一人では起こせない奇跡も、多くの人の共感を呼べば、やがて大きな奇跡となる。それが人間の起こす魔法ではなかろうか。たった一人で孤独に活動を続けてきたミルヴァを思うと、それがあまりに対極すぎて、哀しくて、切なくて、胸が痛くなった。
森の奥で新しい魔法を独りで発明しているけど、それを喜んだり褒めたりしてあげる者は誰もいないのだ。私としても魔法が使えないから、彼女の真の凄さを理解してあげることはできないので、彼女ほど孤独な者は他にいないだろう。

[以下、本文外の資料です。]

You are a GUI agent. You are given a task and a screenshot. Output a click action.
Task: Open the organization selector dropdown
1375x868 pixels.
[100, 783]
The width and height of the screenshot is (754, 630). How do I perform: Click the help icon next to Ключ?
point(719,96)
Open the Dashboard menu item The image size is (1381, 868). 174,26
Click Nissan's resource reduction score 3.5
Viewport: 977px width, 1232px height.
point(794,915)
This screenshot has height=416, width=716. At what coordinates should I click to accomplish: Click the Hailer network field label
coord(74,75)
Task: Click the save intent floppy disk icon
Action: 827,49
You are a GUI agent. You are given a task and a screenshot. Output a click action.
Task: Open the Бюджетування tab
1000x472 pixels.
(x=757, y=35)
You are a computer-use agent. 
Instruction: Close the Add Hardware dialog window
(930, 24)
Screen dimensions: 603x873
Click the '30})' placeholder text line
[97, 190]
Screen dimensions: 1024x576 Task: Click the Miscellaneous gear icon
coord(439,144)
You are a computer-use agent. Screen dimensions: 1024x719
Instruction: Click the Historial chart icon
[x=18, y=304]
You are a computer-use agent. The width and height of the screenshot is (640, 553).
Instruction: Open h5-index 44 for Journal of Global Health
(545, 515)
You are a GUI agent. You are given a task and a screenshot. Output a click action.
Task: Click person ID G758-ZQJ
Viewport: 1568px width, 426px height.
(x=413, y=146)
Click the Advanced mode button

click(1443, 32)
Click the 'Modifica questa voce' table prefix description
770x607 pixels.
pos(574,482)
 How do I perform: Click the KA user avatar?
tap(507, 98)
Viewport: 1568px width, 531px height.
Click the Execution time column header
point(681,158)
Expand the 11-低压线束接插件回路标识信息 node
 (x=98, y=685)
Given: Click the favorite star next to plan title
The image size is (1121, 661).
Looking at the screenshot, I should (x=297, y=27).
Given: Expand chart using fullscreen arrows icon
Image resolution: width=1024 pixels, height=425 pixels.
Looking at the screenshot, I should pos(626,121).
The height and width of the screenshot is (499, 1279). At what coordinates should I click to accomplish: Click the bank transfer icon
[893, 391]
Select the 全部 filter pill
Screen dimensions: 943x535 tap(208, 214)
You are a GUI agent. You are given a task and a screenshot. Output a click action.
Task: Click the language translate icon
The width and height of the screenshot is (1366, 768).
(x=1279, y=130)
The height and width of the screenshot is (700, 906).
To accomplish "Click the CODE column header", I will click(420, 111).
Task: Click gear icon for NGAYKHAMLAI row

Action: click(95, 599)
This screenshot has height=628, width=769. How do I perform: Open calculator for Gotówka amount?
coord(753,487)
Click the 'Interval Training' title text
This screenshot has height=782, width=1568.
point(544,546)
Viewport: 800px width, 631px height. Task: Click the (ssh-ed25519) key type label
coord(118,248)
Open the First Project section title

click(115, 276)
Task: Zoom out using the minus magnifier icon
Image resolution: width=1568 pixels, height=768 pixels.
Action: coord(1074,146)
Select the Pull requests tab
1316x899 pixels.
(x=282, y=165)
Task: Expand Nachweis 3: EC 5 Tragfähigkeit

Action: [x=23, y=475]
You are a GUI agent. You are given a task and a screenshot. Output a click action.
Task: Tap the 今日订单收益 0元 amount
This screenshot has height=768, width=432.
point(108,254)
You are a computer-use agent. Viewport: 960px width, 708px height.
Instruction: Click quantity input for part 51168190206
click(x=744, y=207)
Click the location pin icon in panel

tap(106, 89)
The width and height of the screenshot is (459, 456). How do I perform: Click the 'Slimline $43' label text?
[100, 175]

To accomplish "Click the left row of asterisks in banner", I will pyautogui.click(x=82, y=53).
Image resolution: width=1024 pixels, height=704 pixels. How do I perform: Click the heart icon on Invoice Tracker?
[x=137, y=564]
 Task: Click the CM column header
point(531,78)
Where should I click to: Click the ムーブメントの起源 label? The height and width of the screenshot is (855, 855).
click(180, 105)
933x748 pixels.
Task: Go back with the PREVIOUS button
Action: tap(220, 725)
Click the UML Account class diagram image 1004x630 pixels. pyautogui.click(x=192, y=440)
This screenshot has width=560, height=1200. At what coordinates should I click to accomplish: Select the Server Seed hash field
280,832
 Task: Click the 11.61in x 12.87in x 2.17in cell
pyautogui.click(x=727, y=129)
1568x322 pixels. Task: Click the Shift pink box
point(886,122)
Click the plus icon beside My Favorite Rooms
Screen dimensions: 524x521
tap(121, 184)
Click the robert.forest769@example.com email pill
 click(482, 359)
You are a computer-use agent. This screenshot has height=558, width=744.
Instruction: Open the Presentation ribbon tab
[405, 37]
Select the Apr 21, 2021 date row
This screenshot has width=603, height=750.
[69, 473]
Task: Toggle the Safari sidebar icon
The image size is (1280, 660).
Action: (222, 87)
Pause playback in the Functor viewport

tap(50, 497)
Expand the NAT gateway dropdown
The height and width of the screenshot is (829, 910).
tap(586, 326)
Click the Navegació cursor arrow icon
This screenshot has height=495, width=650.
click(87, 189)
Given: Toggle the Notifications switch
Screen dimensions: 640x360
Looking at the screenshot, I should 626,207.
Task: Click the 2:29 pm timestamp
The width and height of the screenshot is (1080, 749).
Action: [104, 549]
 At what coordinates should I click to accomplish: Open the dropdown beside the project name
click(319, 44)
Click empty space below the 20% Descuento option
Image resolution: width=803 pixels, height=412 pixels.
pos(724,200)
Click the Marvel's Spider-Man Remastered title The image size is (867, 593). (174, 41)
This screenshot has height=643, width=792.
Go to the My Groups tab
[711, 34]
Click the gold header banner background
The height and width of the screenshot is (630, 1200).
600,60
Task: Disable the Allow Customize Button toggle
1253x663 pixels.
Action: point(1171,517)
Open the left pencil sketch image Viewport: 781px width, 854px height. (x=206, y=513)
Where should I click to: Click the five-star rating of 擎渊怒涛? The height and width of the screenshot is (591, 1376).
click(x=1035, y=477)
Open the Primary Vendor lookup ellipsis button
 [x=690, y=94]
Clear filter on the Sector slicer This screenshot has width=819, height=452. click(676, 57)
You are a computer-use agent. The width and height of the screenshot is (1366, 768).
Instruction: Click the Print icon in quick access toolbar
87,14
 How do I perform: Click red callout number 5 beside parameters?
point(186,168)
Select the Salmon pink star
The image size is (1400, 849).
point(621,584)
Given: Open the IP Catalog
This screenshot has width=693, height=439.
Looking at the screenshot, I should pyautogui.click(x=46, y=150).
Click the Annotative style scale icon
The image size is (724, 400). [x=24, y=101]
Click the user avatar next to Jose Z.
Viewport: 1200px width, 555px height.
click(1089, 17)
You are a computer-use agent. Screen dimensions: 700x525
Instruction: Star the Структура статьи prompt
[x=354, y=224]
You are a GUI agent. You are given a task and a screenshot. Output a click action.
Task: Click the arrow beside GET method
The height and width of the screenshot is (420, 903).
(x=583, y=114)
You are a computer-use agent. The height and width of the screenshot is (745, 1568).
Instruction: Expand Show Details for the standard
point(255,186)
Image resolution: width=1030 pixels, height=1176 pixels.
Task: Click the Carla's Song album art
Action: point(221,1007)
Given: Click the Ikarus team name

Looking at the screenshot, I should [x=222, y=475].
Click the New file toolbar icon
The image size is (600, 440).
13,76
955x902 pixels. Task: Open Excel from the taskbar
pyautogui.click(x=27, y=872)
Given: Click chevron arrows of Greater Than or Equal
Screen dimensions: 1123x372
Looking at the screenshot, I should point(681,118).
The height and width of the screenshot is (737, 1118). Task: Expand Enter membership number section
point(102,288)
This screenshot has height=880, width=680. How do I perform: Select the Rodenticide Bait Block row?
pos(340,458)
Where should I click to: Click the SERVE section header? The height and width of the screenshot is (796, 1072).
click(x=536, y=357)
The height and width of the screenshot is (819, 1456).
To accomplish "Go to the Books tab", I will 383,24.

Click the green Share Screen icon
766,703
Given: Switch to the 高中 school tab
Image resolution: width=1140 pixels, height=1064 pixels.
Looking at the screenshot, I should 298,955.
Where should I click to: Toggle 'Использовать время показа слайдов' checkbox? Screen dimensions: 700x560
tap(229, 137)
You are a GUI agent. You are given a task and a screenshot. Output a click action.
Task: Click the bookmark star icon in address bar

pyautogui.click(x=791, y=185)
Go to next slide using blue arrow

身分や人種を超えて、全員で協力して起こした奇跡を目の当たりにして、ミルヴァは何を思うだろうか? 本当はその奇跡をミルヴァが起こしたかったのではなかろうか? そして、全員で喜びを分かち合いたかったはずだ。
「ゲミニ宰相閣下!」
補佐官が報告する。
「城下町から町人が消えた理由が判明しました」
「衛兵が国王のいる城を勝手に放棄したのだぞ?」
「その理由も分かっております」
「なんだ? 言うてみい」
ゲミニにはまったく心当たりがないようだ。
「おそらくではありますが、ビナス・ナスビ―が関係しているかと思われます」
「ビナス・ナスビ―だと?」
「はい、劇作家の」
「そんなことは知っておる」
それはビーナのペンネームだ。
「ビナス・ナスビ―など、ひと昔前の流行作家ではないか」
「はい、それが一年ほど前からリバイバル上演が市内でヒットしておりまして」
「それがどう関係あるのだ?」
「はい、実は『ブルドン王の生涯』にエピローグが追加されたのです」
「何を加筆したというのだ?」
補佐官が言いにくそうにする。
「はい、実は、その、ブルドン王が死の間際で、臨終の言葉として、一人息子のオークス殿下に王位を譲るシーンが追加されまして、その頃から、オークス殿下こそ、オーヒン国の第二代国王と呼ぶ者が増えたわけでございます」
ゲミニが鼻で笑う。
「くだらない芝居の台本だぞ?」
「国民は亡き国王のお言葉だと信じております」
「作家が書いた駄文ではないか?」
「宰相閣下も、昔はお芝居に夢中になっていたと伺っておりますが」
その言葉に項垂れたのは、ゲミニだけではなかった。
ミルヴァも敗北を知り、打ちひしがれていた。
そこで、緞帳が降りたように日が沈むのだった。
ビーナはたった一冊の本で世界を変えてしまったというわけだ。ことあるごとに芝居を小バカにしてきたミルヴァには信じられないことかもしれない。でも、本には世界を変えるだけの力がある。それをビーナは、たった独りで証明したというわけだ。